Call for Papers
October 2, 2006 9:11 pmAn impregnated, but hopefully not inflated, Call for Papers from the Populist Party of America and its affiliate, the Midwest Alliance of Populist America:
The Midwest Alliance of Populist America - a regional affiliate of the Populist Party of America - is now accepting submissions for consideration for inclusion in a new publication dedicated toward exploring Populist issues concerning the Midwest of the United States. The publication will be an electronic journal published on a monthly basis and disseminated through two modalities of distribution: posting on the Populist America Web domain; and direct electronic mailing to subscribers of the Populist America Newsletter.

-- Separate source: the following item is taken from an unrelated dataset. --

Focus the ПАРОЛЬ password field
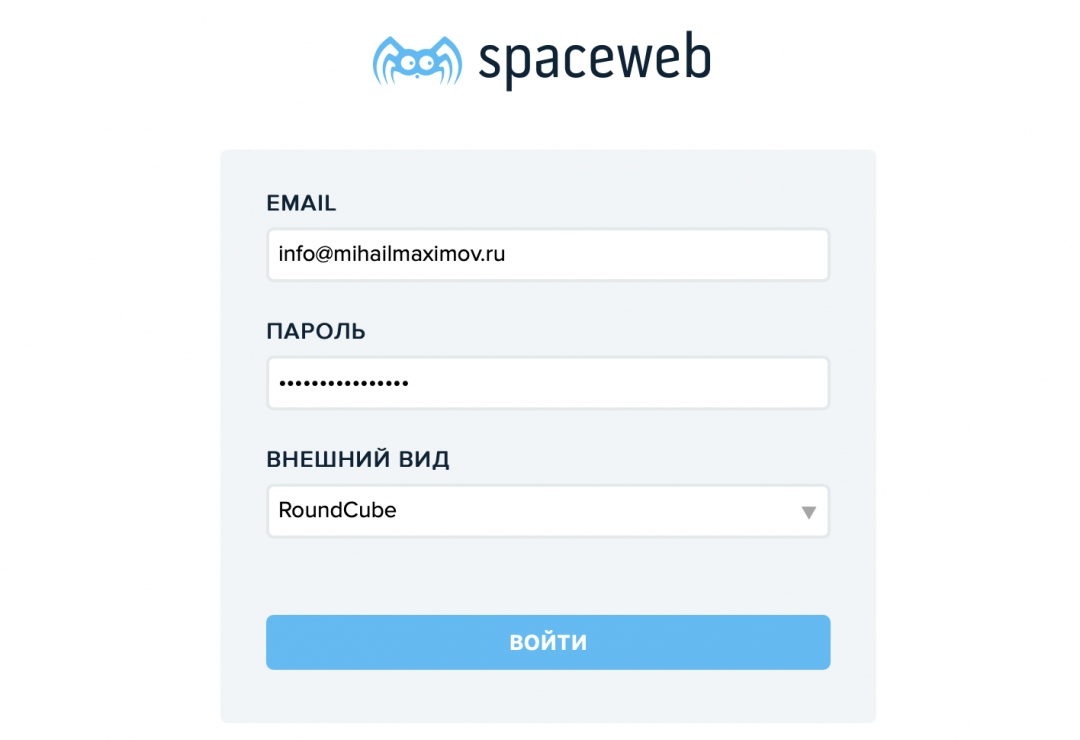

One should note, this does not qualify as an academic journal, due its failure to conform with the ritualized processes of peer review. However, the absence of the homogenizing effects of peer review - which essentially amounts to the reinforcement of the lowest common denominator belonging to the respective discipline, allows the contributor the existential freedom to innovate himself or herself though the stylization of both the submission’s contents and the rhetorical devices deployed to make the argument convincing.

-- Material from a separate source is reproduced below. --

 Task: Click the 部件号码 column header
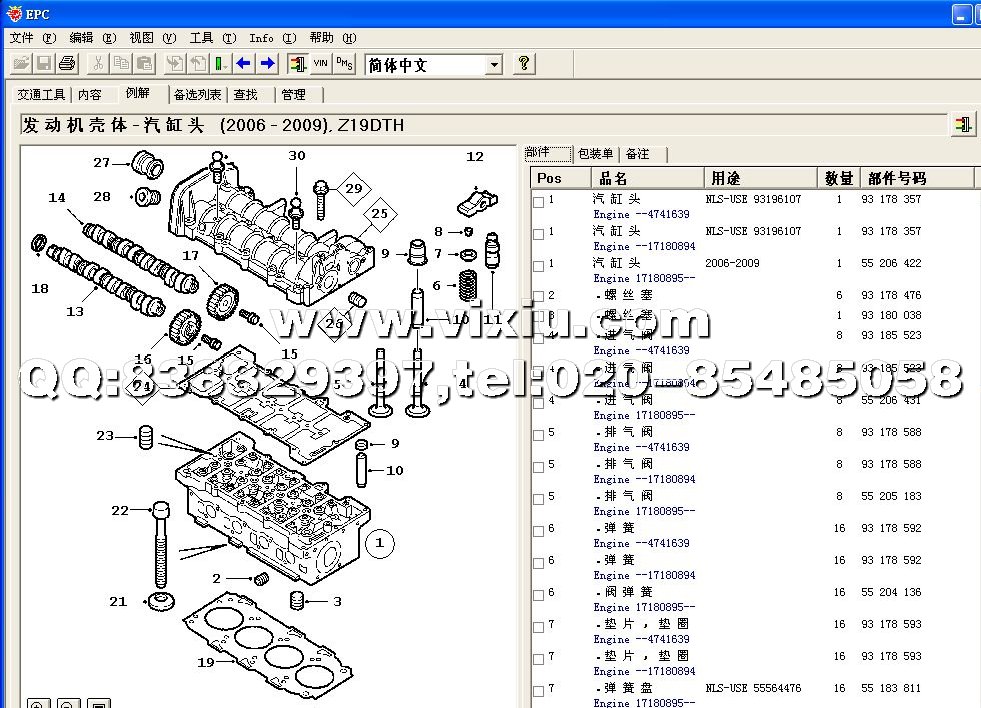tap(897, 178)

Although any document format will be accepted - other than texts that are formatted into images - we encourage you to either use XHTML with CSS or Rich Text Format. Additionally, please include a brief biographical description as well as an E-mail address that can be used to contact you. If published, you can typically expect 50 to 150 letters in reaction from those who were exposed to your work.
Please send your submission to russellcole@populistamerica.com (for Midwest Submissions), or mboldin@populistamerica.com (for PopulistAmerica.com submissions). If your work is published, it will be licensed under a Creative Commons, and you will be free to use your work for purposes of publicizing it in different venues as long as you give reference to its original membership in one of the publications under the control of the Populist Party of America.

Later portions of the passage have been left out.